Open-Access: This article is an open-access article which was selected by an in-house editor and fully peer-reviewed by external reviewers. It is distributed in accordance with the Creative Commons Attribution Non Commercial (CC BY-NC 4.0) license, which permits others to distribute, remix, adapt, build upon this work non-commercially, and license their derivative works on different terms, provided the original work is properly cited and the use is non-commercial. See: http://creativecommons.org/licenses/by-nc/4.0/

Correspondence to: Christopher M Alexander, Graduate Research Assistant, Department of Biomedical Engineering, University of Memphis, 330 Technology Building, Memphis, TN 38152, United States. chris.alexander@memphis.edu

Telephone: +1-865-8099219

Received: June 17, 2016
Peer-review started: June 19, 2016
First decision: July 27, 2016
Revised: September 23, 2016
Accepted: November 16, 2016
Article in press: November 18, 2016
Published online: February 18, 2017

Abstract

AIM

To investigate the efficacy of a chitosan/polyethylene glycol blended paste as a local antibiotic delivery device, particularly in musculoskeletal wounds.

METHODS

Acidic (A) chitosan sponges and neutralized (N) chitosan/polyethylene glycol (PEG) blended sponges were combined in ratios of 3A:2N, 1A:1N, and 2A:3N; then hydrated with phosphate buffered saline to form a chitosan/PEG paste (CPP). Both in vitro and in vivo studies were conducted to determine the potential CPP has as a local antibiotic delivery device. In vitro biocompatibility was assessed by the cytotoxic response of fibroblast cells exposed to the experimental groups. Degradation rate was measured as the change in dry mass due to lysozyme based degradation over a 10-d period. The antibiotic elution profiles and eluate activity of CPP were evaluated over a 72-h period. To assess the in vivo antimicrobial efficacy of the CPP, antibiotic-loaded paste samples were exposed to subcutaneously implanted murine catheters inoculated with Staphylococcus aureus. Material properties of the experimental paste groups were evaluated by testing the ejection force from a syringe, as well as the adhesion to representative musculoskeletal tissue samples.

RESULTS

The highly acidic CPP group, 3A:2N, displayed significantly lower cell viability than the control sponge group. The equally distributed group, 1A:1N, and the highly neutral group, 2A:3N, displayed similar cell viability to the control sponge group and are deemed biocompatible. The degradation studies revealed CPP is more readily degradable than the chitosan sponge control group. The antibiotic activity studies indicated the CPP groups released antibiotics at a constant rate and remained above the minimum inhibitory concentrations of the respective test bacteria for a longer time period than the control chitosan sponges, as well as displaying a minimized burst release.
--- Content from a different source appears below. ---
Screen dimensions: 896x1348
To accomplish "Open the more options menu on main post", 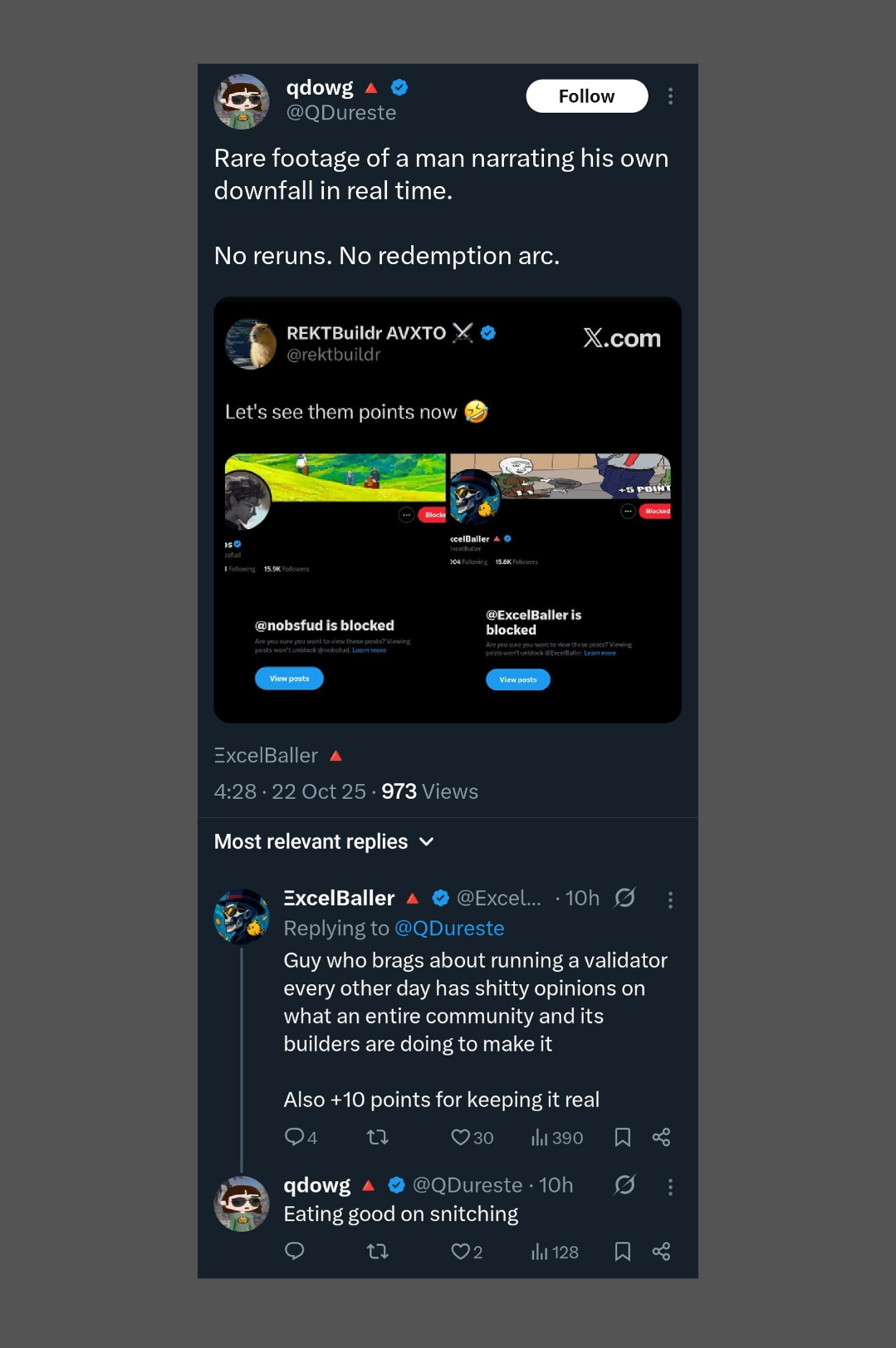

The in vivo functional model resulted in complete bacterial infection prevention in all catheters treated with the antibiotic loaded CPP samples. All experimental paste groups exhibited injectability and adhesive qualities that could be advantageous material properties for drug delivery to musculoskeletal injuries.

CONCLUSION

CPP is an injectable, bioadhesive, biodegradable, and biocompatible material with potential to allow variable antibiotic loading and active, local antibiotic release to prevent bacterial contamination.

Keywords: Chitosan, Polyethylene glycol, Paste, Local antibiotic delivery, Biofilm, Bacterial infection

Core tip: The study investigates the efficacy of a chitosan-polyethylene glycol paste as a local antibiotic delivery device to prevent bacterial infection, particularly in high risk, severe musculoskeletal wounds complex in shape and experiencing decreased vascularity. Research focusing on three different paste formulations categorized by the ratio of acidic to neutral components involved in vitro evaluation of the paste cytotoxicity, degradation, antibiotic elution, as well as an in vivo functional infection model evaluating the antimicrobial efficacy of the paste. Preliminary study outcomes demonstrate the potential of a chitosan-polyethylene glycol paste as a local antibiotic delivery device capable of infection prevention.